There is not any creature so terrible and dangerous by nature, but it becomes fiercer by anger. Not that beasts have human affections, but certain impulses they have which come very near them. The boar foams, champs, and whets his tusks; the bull tosses his horns in the air, bounds, and tears up the ground with his feet; the lion roars and swinges himself with his tail; the serpent swells; and there is a ghastly kind of fellness in the aspect of a mad dog. How great a wickedness is it now to indulge a violence, that does not only turn a man into a beast, but makes even the most outrageous of beasts themselves to be more dreadful and mischievous!
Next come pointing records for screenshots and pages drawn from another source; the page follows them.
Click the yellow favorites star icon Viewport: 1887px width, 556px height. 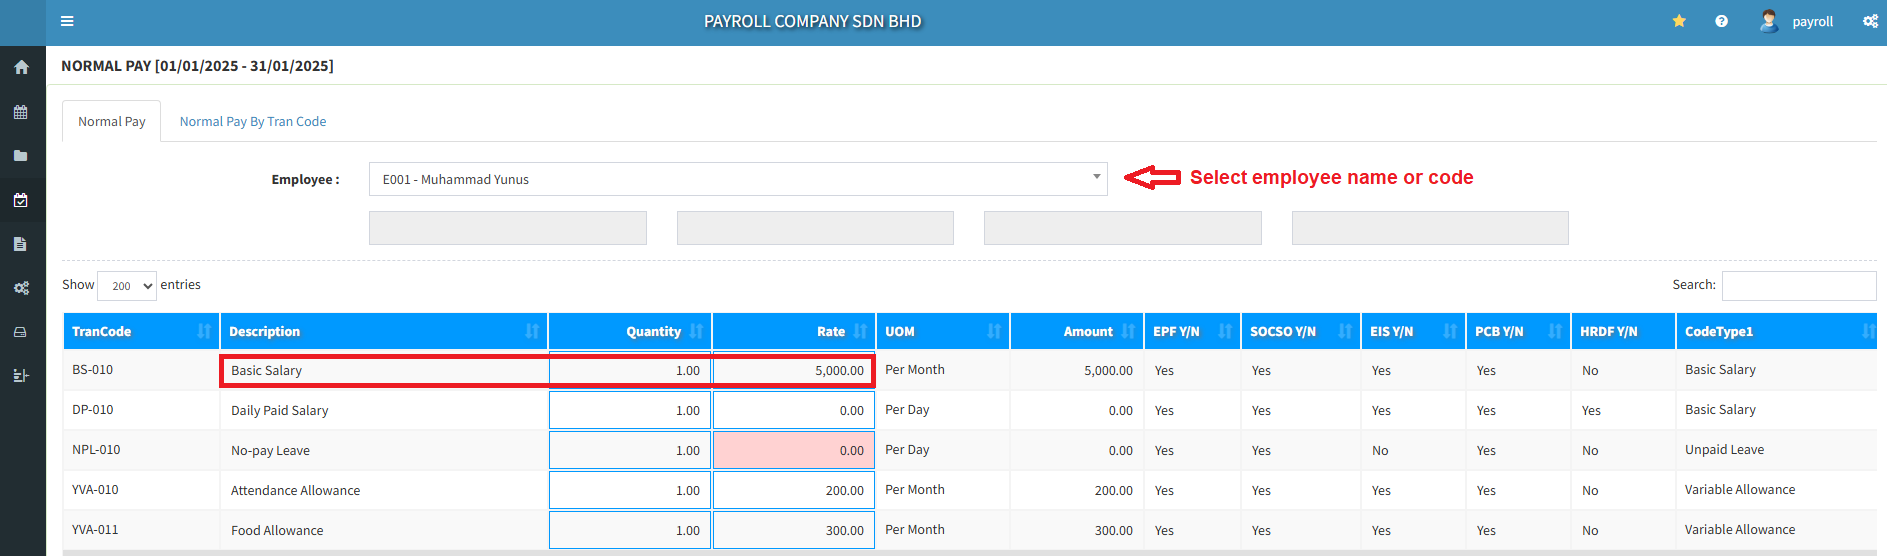[x=1679, y=21]
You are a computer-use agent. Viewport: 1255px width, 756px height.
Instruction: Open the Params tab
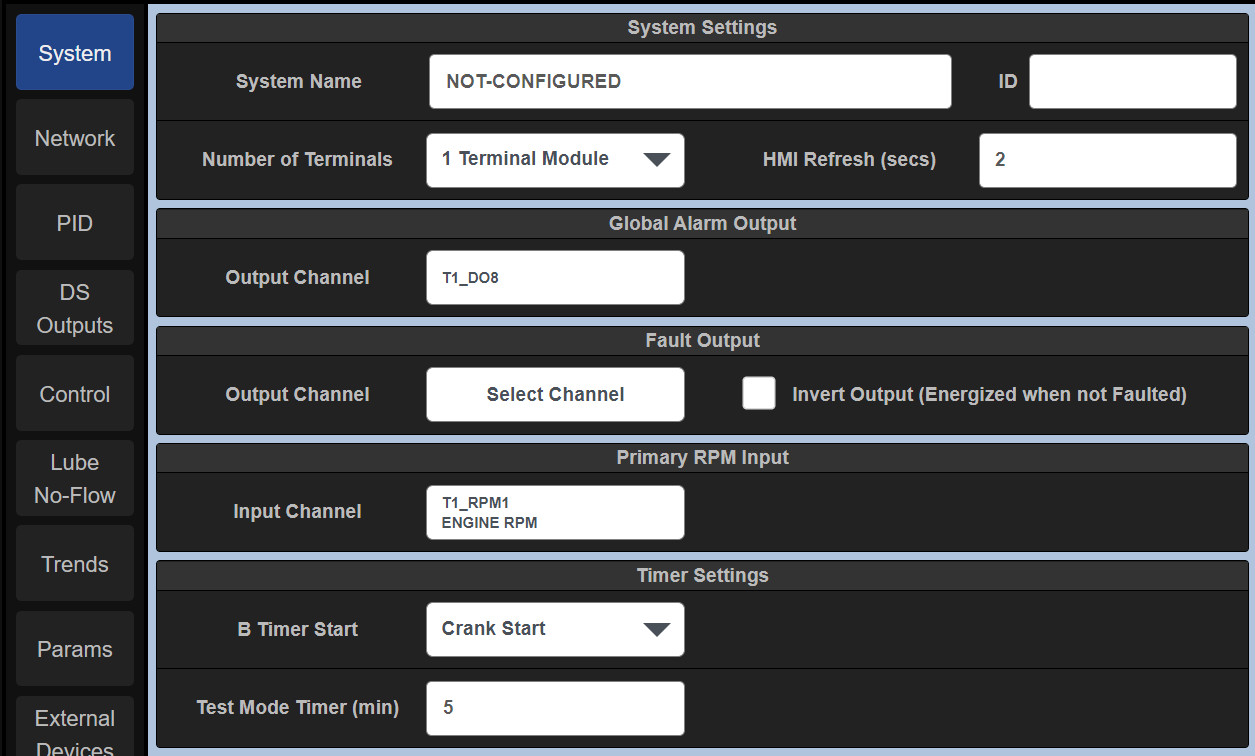(x=75, y=649)
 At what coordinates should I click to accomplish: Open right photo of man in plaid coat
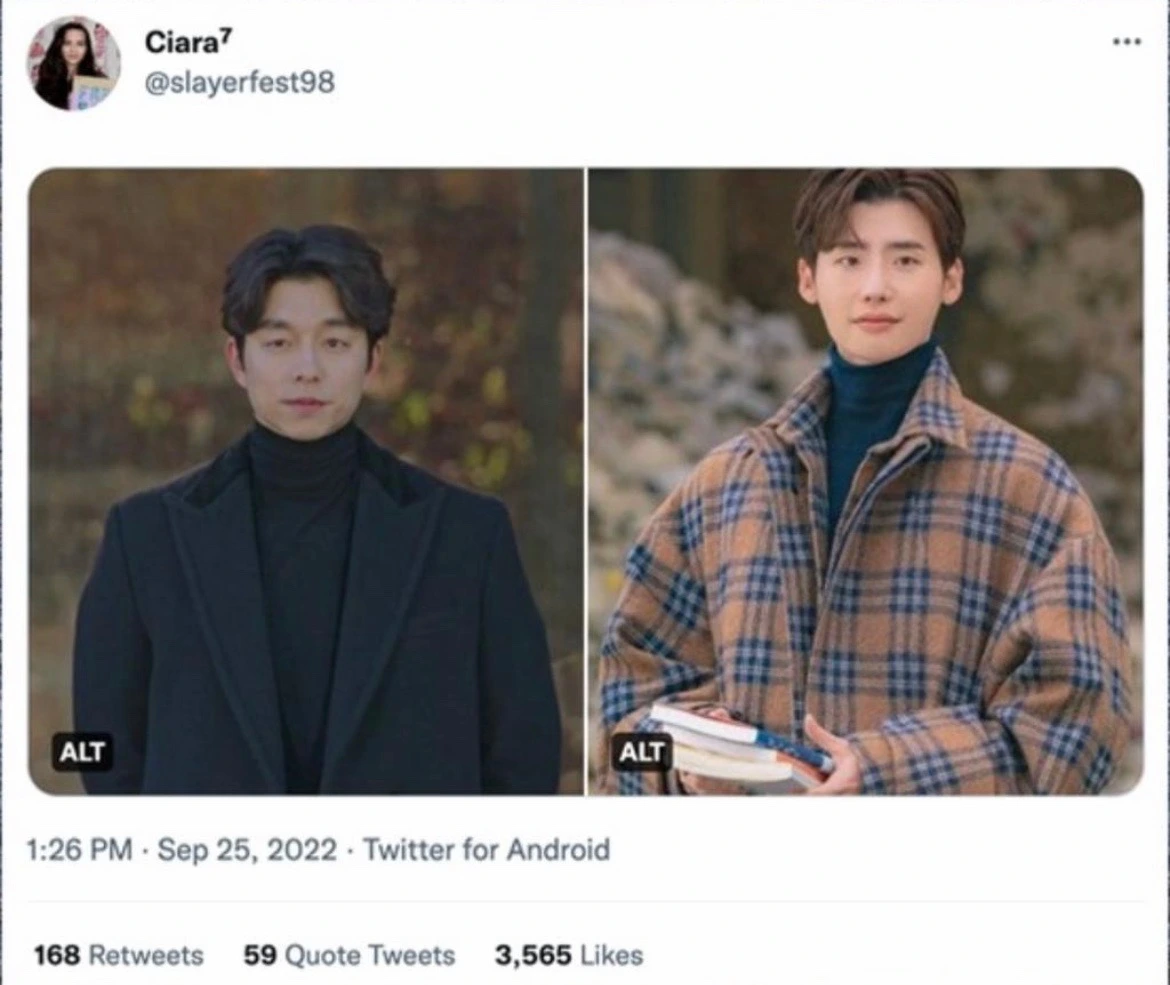click(866, 481)
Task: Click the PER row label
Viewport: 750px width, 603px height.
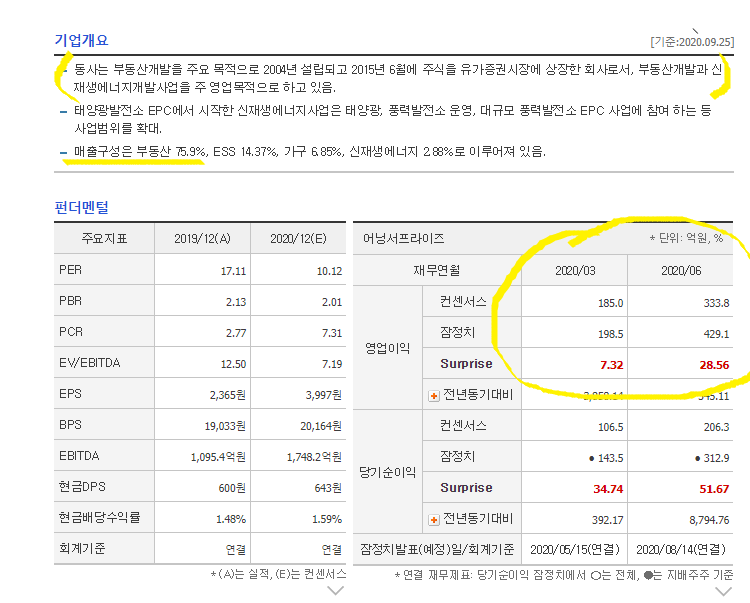Action: [70, 270]
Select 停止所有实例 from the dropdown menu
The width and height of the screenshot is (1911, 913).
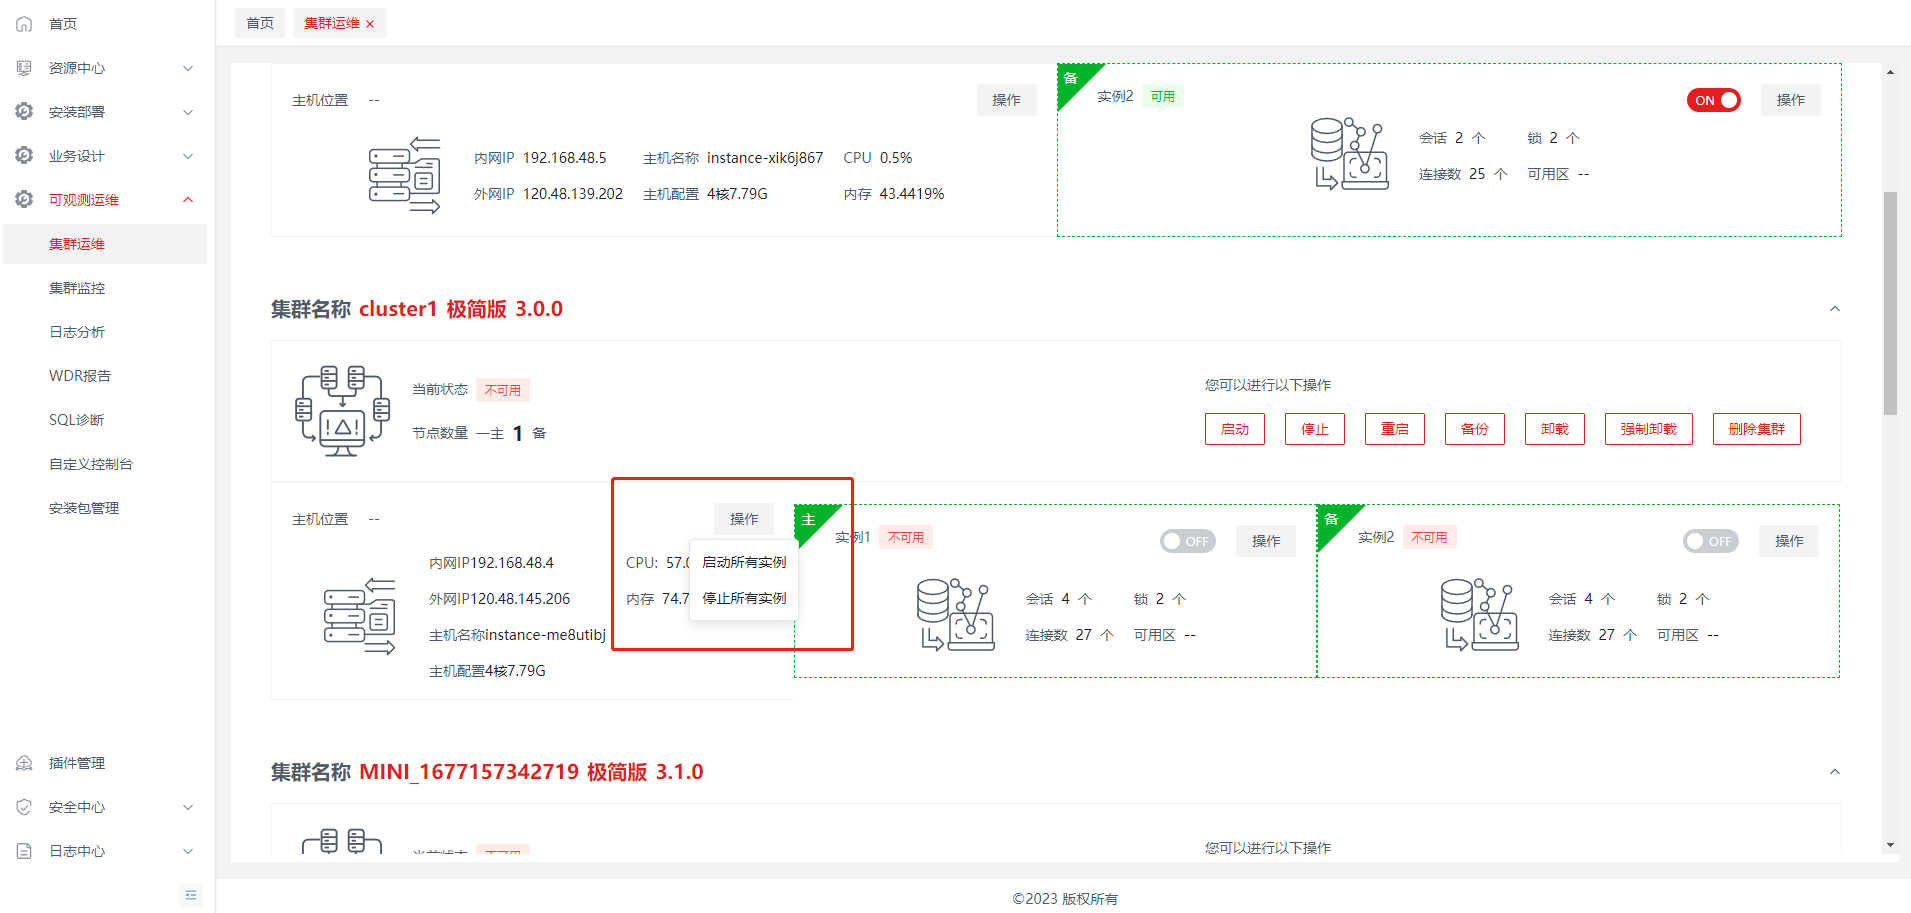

A vice that carries along with it neither pleasure nor profit, neither honor nor security; but on the contrary, destroys us to all the comfortable and glorious purposes of our reasonable being. Some there are, that will have the root of it to be the greatness of mind. And, why may we not as well entitle impudence to courage, whereas the one is proud, the other brave; the one is gracious and gentle, the other rude and furious? At the same rate we may ascribe magnanimity to avarice, luxury, and ambition, which are all but splendid impotences, without measure and without foundation. There is nothing great but what is virtuous, nor indeed truly great, but what is also composed and quiet. Anger, alas! is but a wild impetuous blast, an empty tumor, the very infirmity of woman and children; a brawling, clamorous evil: and the more noise the less courage; as we find it commonly, that the boldest tongues have the faintest hearts.